Les travailleurs québécois de Bombardier ont reçu une bien mauvaise nouvelle à un peu plus d'un mois du temps des Fêtes.

Bombardier annonce la suppression de 5 000 emplois à travers le monde, dont la moitié au Québec. 

La multinationale a vendu son programme d'avions à hélices Q400 à Vinking Air en Colombie-Britannique.

Les licenciements se feront d'ici 12 à 18 mois. Bombardier espère ainsi économiser 250 M U$. 

"Je peux comprendre pour les employés de bureau en ingénierie que des programmes d'avions ont fini d'être développés et qu'il va y avoir des réaménagements, mais sur les planchers ont a des cadences à respecter. Je ne vois pas où ils vont couper". - Dave Chartrand, président du syndicat des machinistes Bombardier.

Par ailleurs, l'entreprise annonce également la vente de ses activités de formation des pilotes et des techniciens de Bombardier à la montréalaise CAE.

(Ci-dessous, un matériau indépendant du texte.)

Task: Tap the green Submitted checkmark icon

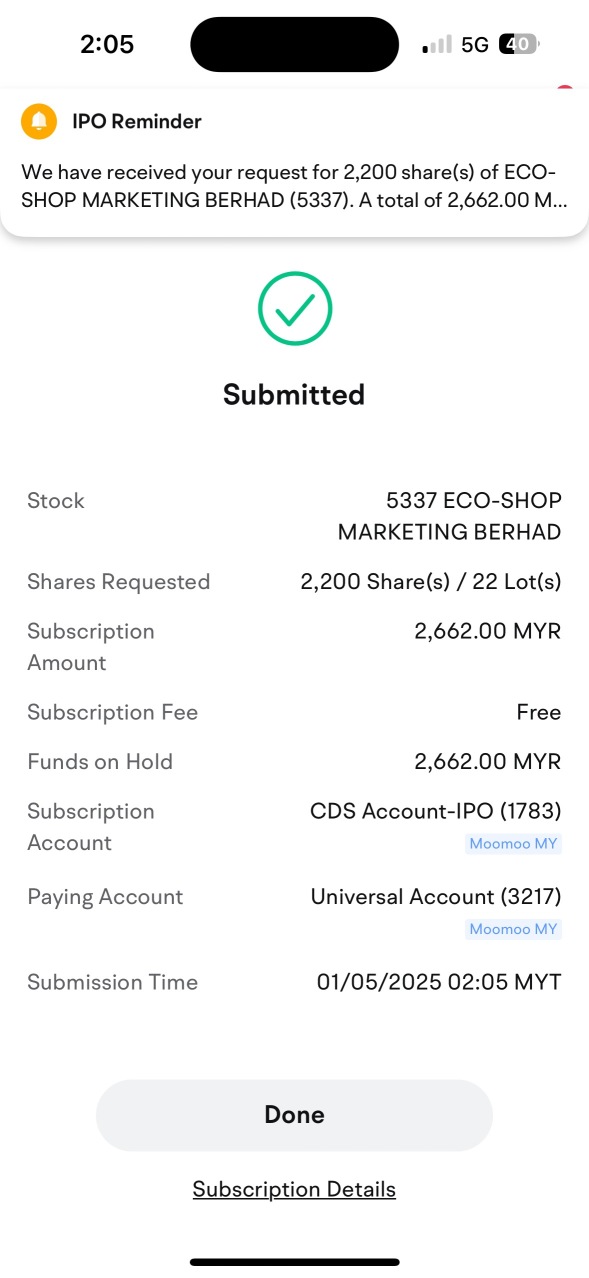Action: pyautogui.click(x=294, y=309)
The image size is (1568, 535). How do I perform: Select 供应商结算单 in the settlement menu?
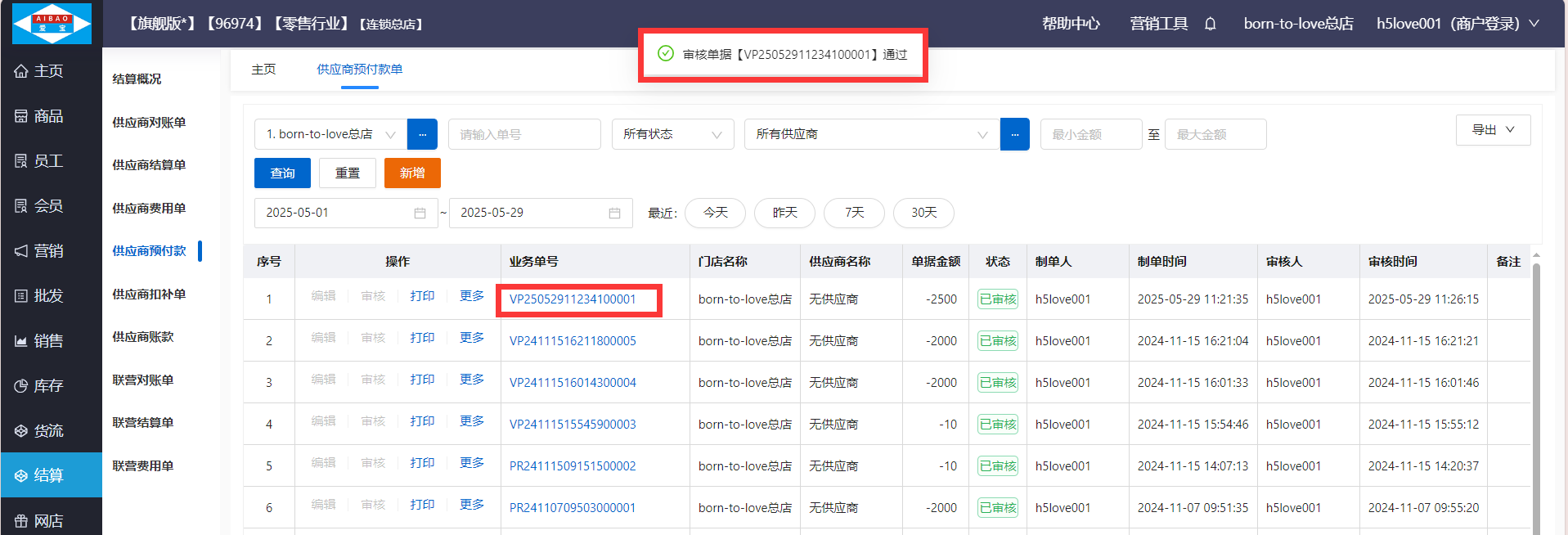pos(149,164)
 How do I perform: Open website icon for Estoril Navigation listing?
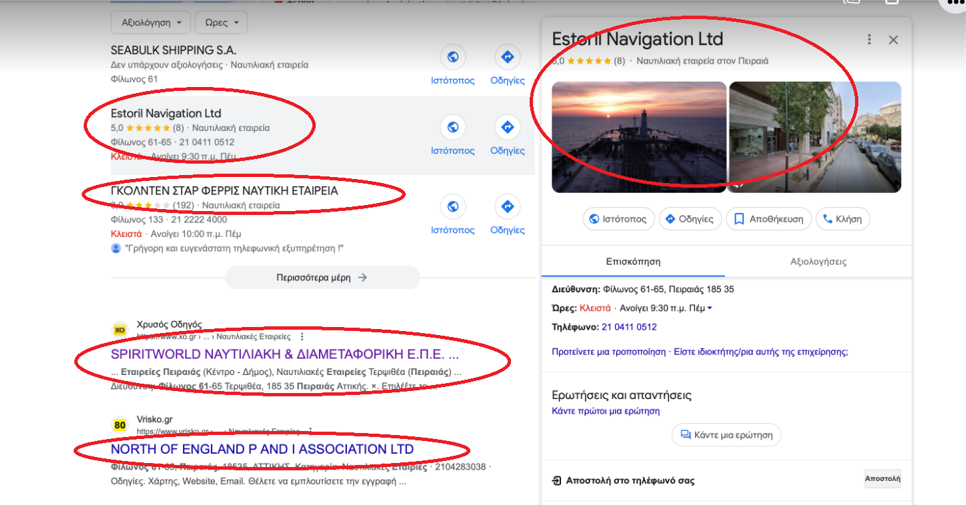point(452,128)
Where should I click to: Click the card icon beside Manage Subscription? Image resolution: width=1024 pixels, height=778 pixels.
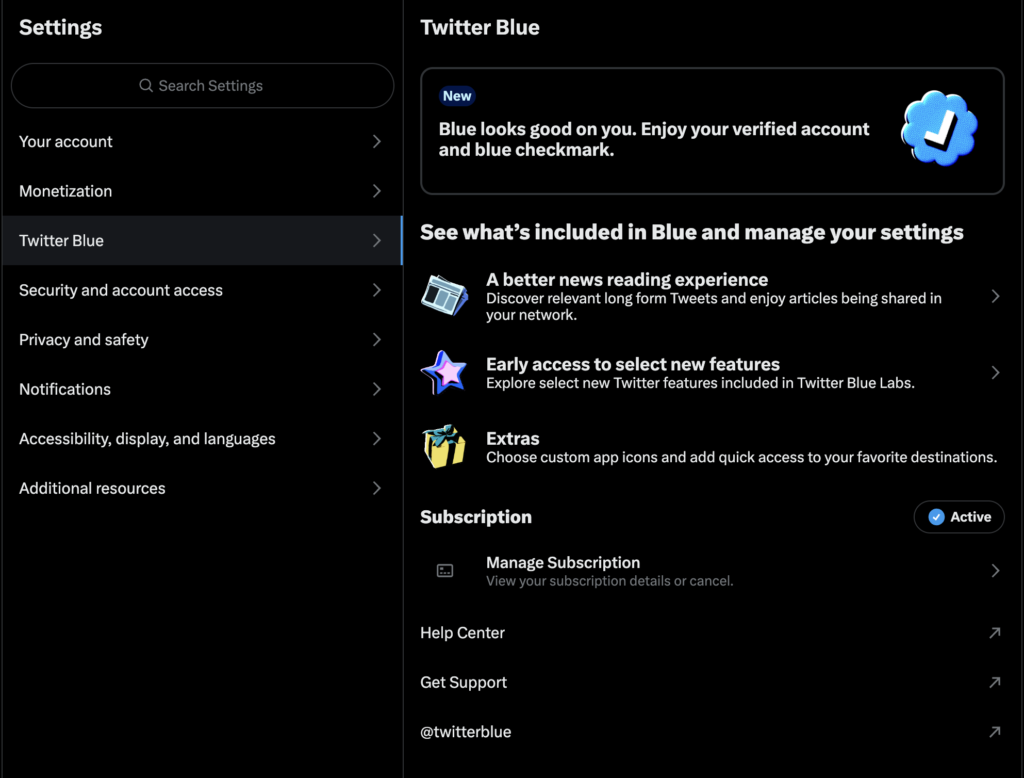tap(445, 571)
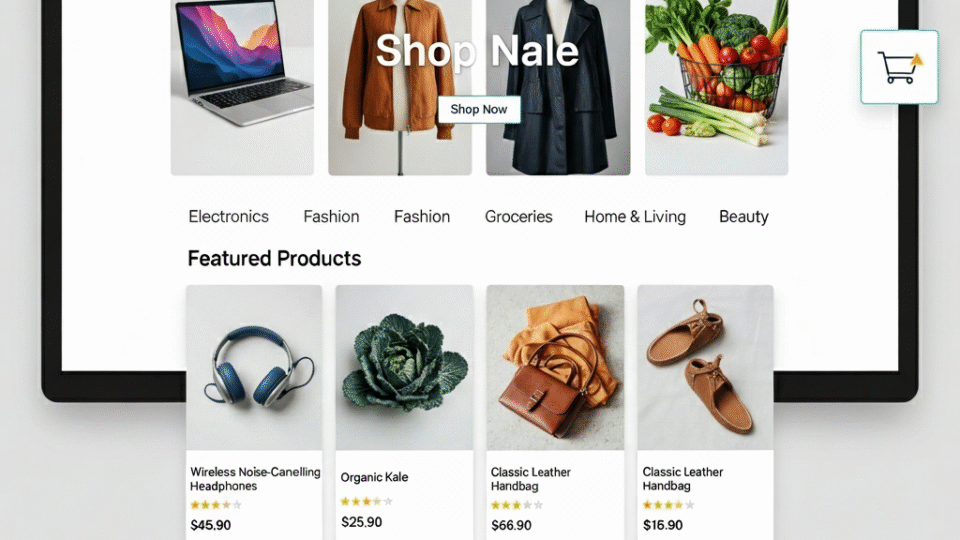The image size is (960, 540).
Task: Click the Shop Now button
Action: [x=479, y=110]
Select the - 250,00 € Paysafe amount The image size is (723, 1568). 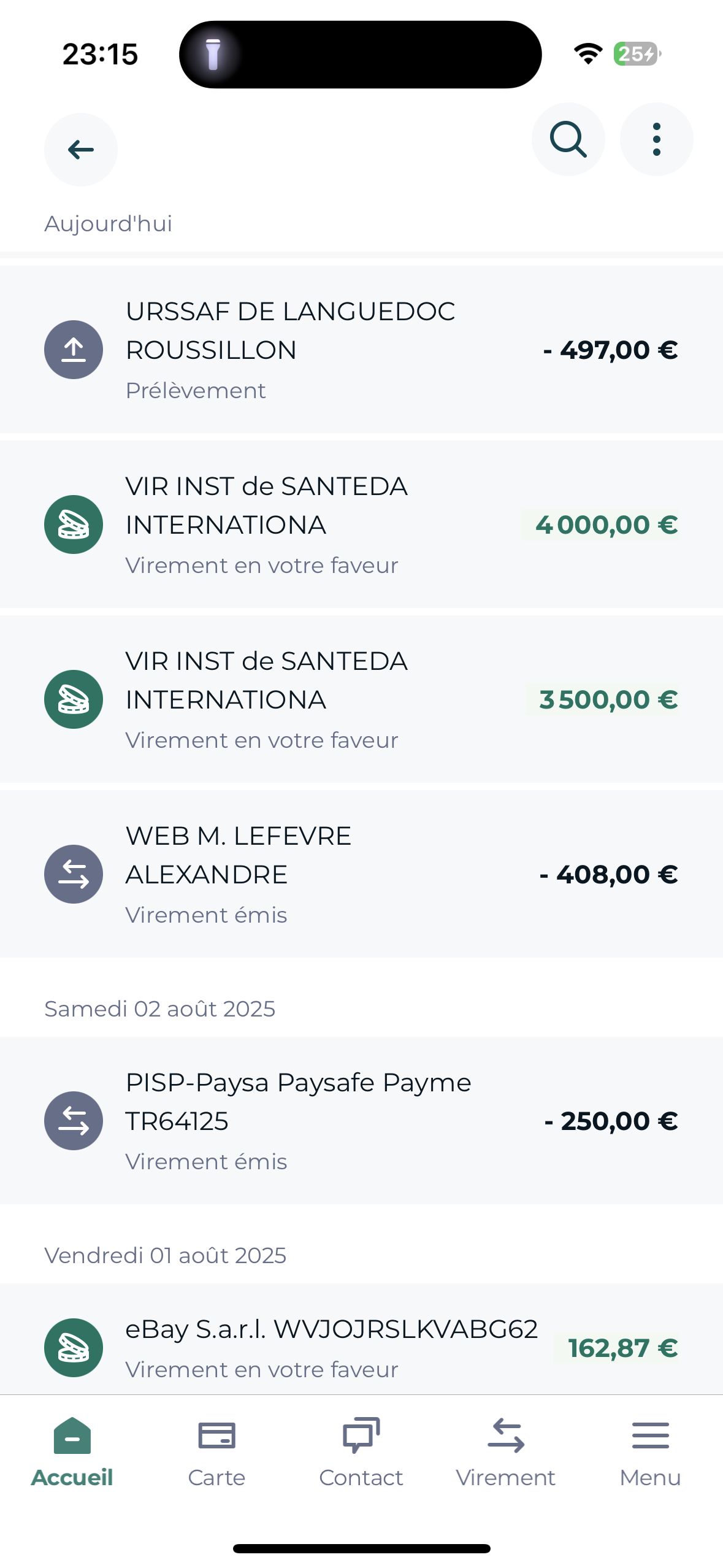click(x=611, y=1121)
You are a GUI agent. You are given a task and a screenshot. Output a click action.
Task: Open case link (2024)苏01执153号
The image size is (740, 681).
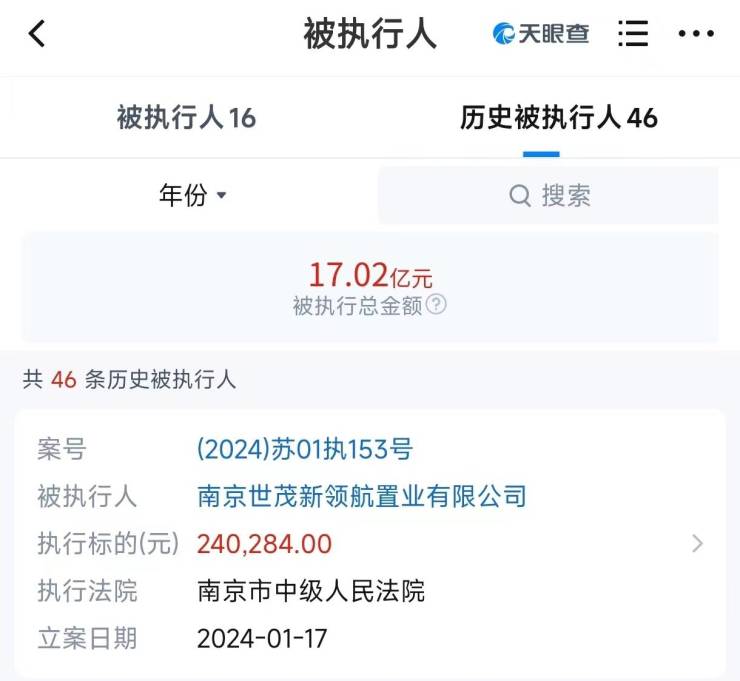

Les formations se donnent notamment dans des centres d'affaires de Montréal, de Québec et Dallas. 

La valeur combinée des transactions rapportera environ 900M$ à Bombardier. 

Voici la réaction du premier ministre François Legault :

L'ex-ministre de l'Économie Dominique Anglade demande à François Legault d'intervenir. Son gouvernement a injecté 1,3 milliard de dollars en fonds publics pour sauver la C Series.

 

Des gloutons selon le PQ

Lors des dernières compressions en 2016, le salaire des membres de la haute direction de Bombardier avait bondi de 50%.

Les 5 plus hauts dirigeants s’étaient partagé 43 M$ en salaire et avantages.

À lui seul, le PDG Alain Bellemare avait empoché 13 millions de dollars.

Le chef parlementaire du PQ Pascal Bérubé qualifie les dirigeants de la compagnie de "gloutons". Il demande à la haute direction de rendre des comptes sur cette restructuration.